*** Material to process ***
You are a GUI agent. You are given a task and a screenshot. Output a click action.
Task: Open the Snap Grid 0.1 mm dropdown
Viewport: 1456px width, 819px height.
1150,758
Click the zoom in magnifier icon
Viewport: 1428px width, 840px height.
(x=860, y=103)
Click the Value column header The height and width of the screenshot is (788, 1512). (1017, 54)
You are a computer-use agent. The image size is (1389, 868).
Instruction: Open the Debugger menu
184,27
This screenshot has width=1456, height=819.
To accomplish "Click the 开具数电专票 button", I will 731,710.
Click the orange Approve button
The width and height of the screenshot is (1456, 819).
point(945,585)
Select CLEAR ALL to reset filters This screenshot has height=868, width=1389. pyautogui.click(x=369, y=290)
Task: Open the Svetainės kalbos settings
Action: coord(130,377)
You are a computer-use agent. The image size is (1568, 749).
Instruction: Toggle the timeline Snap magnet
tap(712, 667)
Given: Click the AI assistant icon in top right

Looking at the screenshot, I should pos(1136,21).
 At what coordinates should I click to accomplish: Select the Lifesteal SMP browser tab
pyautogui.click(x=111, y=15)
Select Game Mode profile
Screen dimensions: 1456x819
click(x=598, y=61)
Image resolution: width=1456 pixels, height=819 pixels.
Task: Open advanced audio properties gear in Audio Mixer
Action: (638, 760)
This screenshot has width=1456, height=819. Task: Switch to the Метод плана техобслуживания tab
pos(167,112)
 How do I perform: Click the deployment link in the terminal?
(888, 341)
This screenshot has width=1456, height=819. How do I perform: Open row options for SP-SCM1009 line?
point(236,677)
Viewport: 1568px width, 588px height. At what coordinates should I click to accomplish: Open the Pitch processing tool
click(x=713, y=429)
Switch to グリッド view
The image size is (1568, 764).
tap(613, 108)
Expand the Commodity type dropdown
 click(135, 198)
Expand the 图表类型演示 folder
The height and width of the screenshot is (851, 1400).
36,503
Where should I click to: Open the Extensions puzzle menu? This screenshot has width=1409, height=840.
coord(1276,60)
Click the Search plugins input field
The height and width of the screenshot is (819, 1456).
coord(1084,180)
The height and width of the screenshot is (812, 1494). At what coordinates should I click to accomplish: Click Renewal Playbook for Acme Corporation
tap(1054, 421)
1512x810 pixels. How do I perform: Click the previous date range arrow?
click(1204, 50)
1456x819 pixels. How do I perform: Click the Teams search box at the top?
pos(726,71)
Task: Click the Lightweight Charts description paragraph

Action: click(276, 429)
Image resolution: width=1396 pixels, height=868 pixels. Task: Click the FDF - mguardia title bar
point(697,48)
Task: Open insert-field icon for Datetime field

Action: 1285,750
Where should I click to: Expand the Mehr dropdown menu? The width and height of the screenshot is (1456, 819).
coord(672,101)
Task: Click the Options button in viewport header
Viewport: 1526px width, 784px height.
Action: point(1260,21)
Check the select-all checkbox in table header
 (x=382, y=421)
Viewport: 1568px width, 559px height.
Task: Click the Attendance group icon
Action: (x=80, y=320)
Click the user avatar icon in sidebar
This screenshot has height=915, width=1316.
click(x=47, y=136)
*** End of Material to process ***
Task requirements:
Copy every record shown above, exactly and completely.

Exercise result:
You are a GUI agent. You are given a task and a screenshot. Output a click action.
Task: Open the Snap Grid 0.1 mm dropdown
Viewport: 1456px width, 819px height.
1150,758
Click the zoom in magnifier icon
Viewport: 1428px width, 840px height.
(x=860, y=103)
Click the Value column header The height and width of the screenshot is (788, 1512). (1017, 54)
You are a computer-use agent. The image size is (1389, 868).
Instruction: Open the Debugger menu
184,27
This screenshot has width=1456, height=819.
To accomplish "Click the 开具数电专票 button", I will 731,710.
Click the orange Approve button
The width and height of the screenshot is (1456, 819).
point(945,585)
Select CLEAR ALL to reset filters This screenshot has height=868, width=1389. pyautogui.click(x=369, y=290)
Task: Open the Svetainės kalbos settings
Action: coord(130,377)
You are a computer-use agent. The image size is (1568, 749).
Instruction: Toggle the timeline Snap magnet
tap(712, 667)
Given: Click the AI assistant icon in top right

Looking at the screenshot, I should pos(1136,21).
 At what coordinates should I click to accomplish: Select the Lifesteal SMP browser tab
pyautogui.click(x=111, y=15)
Select Game Mode profile
Screen dimensions: 1456x819
click(x=598, y=61)
Image resolution: width=1456 pixels, height=819 pixels.
Task: Open advanced audio properties gear in Audio Mixer
Action: (638, 760)
This screenshot has width=1456, height=819. Task: Switch to the Метод плана техобслуживания tab
pos(167,112)
 How do I perform: Click the deployment link in the terminal?
(888, 341)
This screenshot has width=1456, height=819. How do I perform: Open row options for SP-SCM1009 line?
point(236,677)
Viewport: 1568px width, 588px height. At what coordinates should I click to accomplish: Open the Pitch processing tool
click(x=713, y=429)
Switch to グリッド view
The image size is (1568, 764).
tap(613, 108)
Expand the Commodity type dropdown
 click(135, 198)
Expand the 图表类型演示 folder
The height and width of the screenshot is (851, 1400).
36,503
Where should I click to: Open the Extensions puzzle menu? This screenshot has width=1409, height=840.
coord(1276,60)
Click the Search plugins input field
The height and width of the screenshot is (819, 1456).
coord(1084,180)
The height and width of the screenshot is (812, 1494). At what coordinates should I click to accomplish: Click Renewal Playbook for Acme Corporation
tap(1054, 421)
1512x810 pixels. How do I perform: Click the previous date range arrow?
click(1204, 50)
1456x819 pixels. How do I perform: Click the Teams search box at the top?
pos(726,71)
Task: Click the Lightweight Charts description paragraph

Action: click(276, 429)
Image resolution: width=1396 pixels, height=868 pixels. Task: Click the FDF - mguardia title bar
point(697,48)
Task: Open insert-field icon for Datetime field

Action: 1285,750
Where should I click to: Expand the Mehr dropdown menu? The width and height of the screenshot is (1456, 819).
coord(672,101)
Task: Click the Options button in viewport header
Viewport: 1526px width, 784px height.
Action: point(1260,21)
Check the select-all checkbox in table header
 (x=382, y=421)
Viewport: 1568px width, 559px height.
Task: Click the Attendance group icon
Action: (x=80, y=320)
Click the user avatar icon in sidebar
This screenshot has height=915, width=1316.
click(x=47, y=136)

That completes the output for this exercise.